BEGIN Text passage

Canada: Libel Tourism: Courting Foreign Litigants

Last Updated: March 13 2013
Article by Scott R. Harcus

Breeden v. Black, 2012 SCC 19, [2012] S.C.R. 666

In the recent decision of Breeden v. Black, the Supreme Court of Canada considered whether a Canadian court should assume jurisdiction over a defamation action that has a strong connection to the United States.

Conrad Black brought an action in the Ontario Supreme Court, alleging that various directors and executives of an American company, Hollinger International Inc., defamed him when press releases and reports were posted on its website stating that Lord Black received unauthorized payments while he was Hollinger's chairman. The defendants brought an application to have the action stayed, on the basis that the claims were not appropriately connected to Ontario and that they should be tried in the United States, where the majority of the parties and witnesses were located and where Hollinger was headquartered. Both the motion judge and the Ontario Court of Appeal dismissed the application, finding that the action could proceed in Ontario.

END Text passage
BEGIN Information supplied

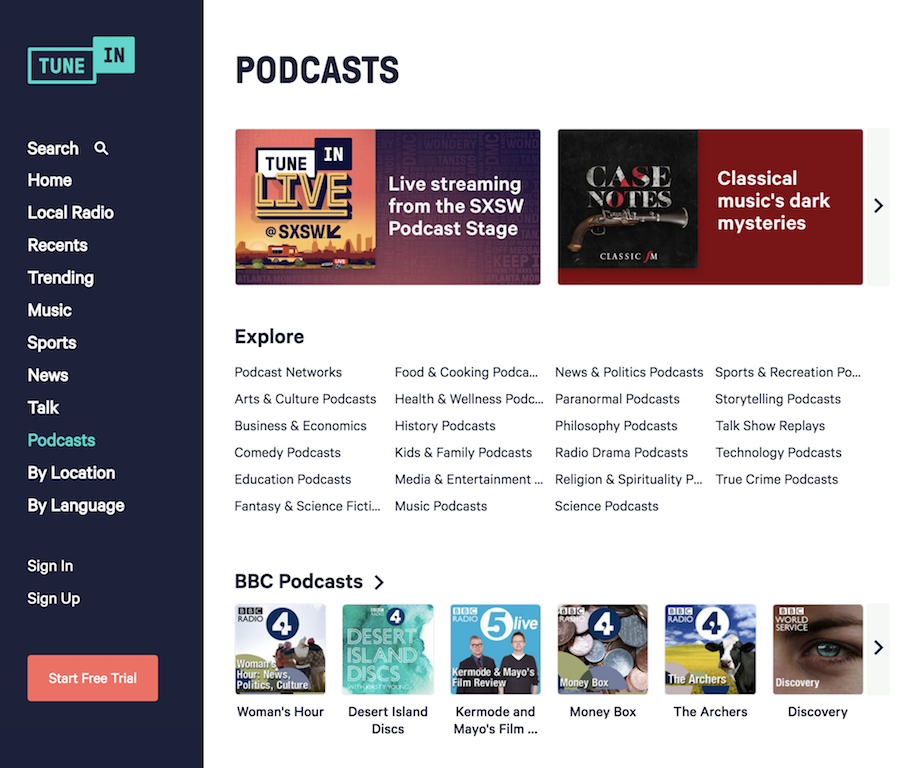Open Kermode and Mayo's Film Review artwork
The height and width of the screenshot is (768, 909).
tap(495, 649)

END Information supplied

* _Task set_:
1: Answer these about the libel tourism article, one per line:
(a) Which court considered whether a Canadian court should assume jurisdiction in Breeden v. Black?
(b) In which court did Conrad Black bring his action?
(c) Where was Hollinger headquartered?
2: Print the part of the libel tourism article that opens with the words containing "Last Updated: March" and closes with "the United States.".

* _Results by task_:
1:
(a) The Supreme Court of Canada
(b) The Ontario Supreme Court
(c) The United States

2:
Last Updated: March 13 2013
Article by Scott R. Harcus

Breeden v. Black, 2012 SCC 19, [2012] S.C.R. 666

In the recent decision of Breeden v. Black, the Supreme Court of Canada considered whether a Canadian court should assume jurisdiction over a defamation action that has a strong connection to the United States.